+++ Information supplied

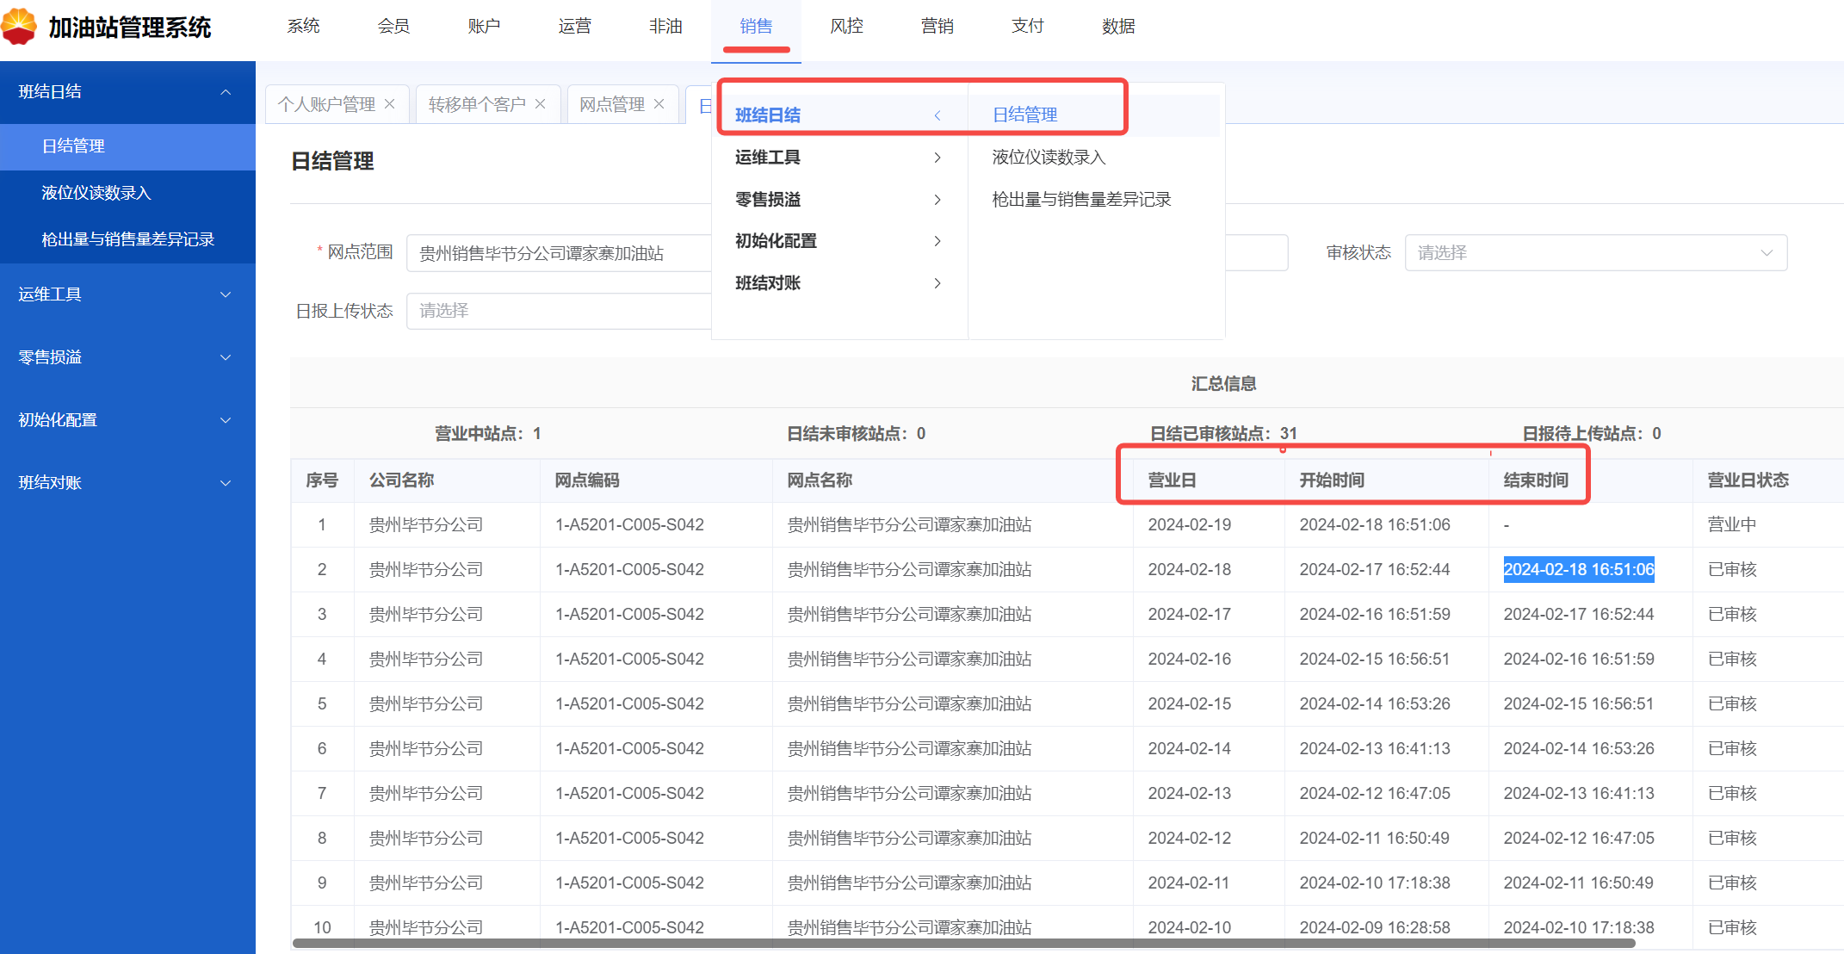1844x954 pixels.
Task: Close the 网点管理 tab
Action: [659, 104]
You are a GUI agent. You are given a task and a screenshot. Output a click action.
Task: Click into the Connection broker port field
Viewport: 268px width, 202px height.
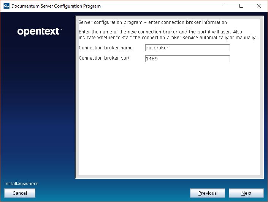tap(187, 59)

++++++

→ **Given request**: Could you copy the entries above line for line, leaving out the pictures?

→ **Exercise result**:
1844x954 pixels.
Task: Close the 网点管理 tab
Action: [659, 104]
You are a GUI agent. You are given a task and a screenshot. Output a click action.
Task: Click into the Connection broker port field
Viewport: 268px width, 202px height.
tap(187, 59)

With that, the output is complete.